Only one stretch of the data is wanted: the line containing "193x144 pixels.", the line containing "Click the books", and every line between them, copied exactly.

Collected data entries
________________________
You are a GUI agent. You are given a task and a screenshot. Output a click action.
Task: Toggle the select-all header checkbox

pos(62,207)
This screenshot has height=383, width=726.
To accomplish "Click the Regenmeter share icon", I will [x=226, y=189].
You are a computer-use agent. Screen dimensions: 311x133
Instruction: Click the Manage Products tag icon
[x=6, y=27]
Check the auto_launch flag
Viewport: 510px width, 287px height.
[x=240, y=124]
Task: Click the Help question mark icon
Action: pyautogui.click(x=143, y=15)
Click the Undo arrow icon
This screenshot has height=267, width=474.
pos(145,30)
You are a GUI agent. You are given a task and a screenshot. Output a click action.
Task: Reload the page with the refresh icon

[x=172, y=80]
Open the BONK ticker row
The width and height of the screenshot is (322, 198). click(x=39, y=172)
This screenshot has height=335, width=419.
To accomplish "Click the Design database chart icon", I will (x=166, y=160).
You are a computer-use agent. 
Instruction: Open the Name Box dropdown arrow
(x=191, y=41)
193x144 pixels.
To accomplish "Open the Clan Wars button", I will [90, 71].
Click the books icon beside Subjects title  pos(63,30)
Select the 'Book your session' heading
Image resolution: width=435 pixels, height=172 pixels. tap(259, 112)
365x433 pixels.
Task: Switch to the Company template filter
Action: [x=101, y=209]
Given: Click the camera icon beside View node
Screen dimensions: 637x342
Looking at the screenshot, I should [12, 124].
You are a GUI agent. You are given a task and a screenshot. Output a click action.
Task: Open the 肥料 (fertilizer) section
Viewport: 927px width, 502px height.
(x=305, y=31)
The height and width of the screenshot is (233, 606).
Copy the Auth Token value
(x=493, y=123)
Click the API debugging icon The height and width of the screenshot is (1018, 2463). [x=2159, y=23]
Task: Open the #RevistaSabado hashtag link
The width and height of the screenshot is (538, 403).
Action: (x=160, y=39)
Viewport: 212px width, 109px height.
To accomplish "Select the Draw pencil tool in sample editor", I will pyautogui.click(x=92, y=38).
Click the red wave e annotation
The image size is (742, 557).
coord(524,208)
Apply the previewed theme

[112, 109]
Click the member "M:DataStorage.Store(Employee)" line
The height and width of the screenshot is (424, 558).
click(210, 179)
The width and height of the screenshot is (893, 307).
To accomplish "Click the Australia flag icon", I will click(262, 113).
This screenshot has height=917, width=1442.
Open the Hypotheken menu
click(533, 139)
________________________
Written answer:
193x144 pixels.
To accomplish "Open the Clan Wars button", I will [90, 71].
Click the books icon beside Subjects title  pos(63,30)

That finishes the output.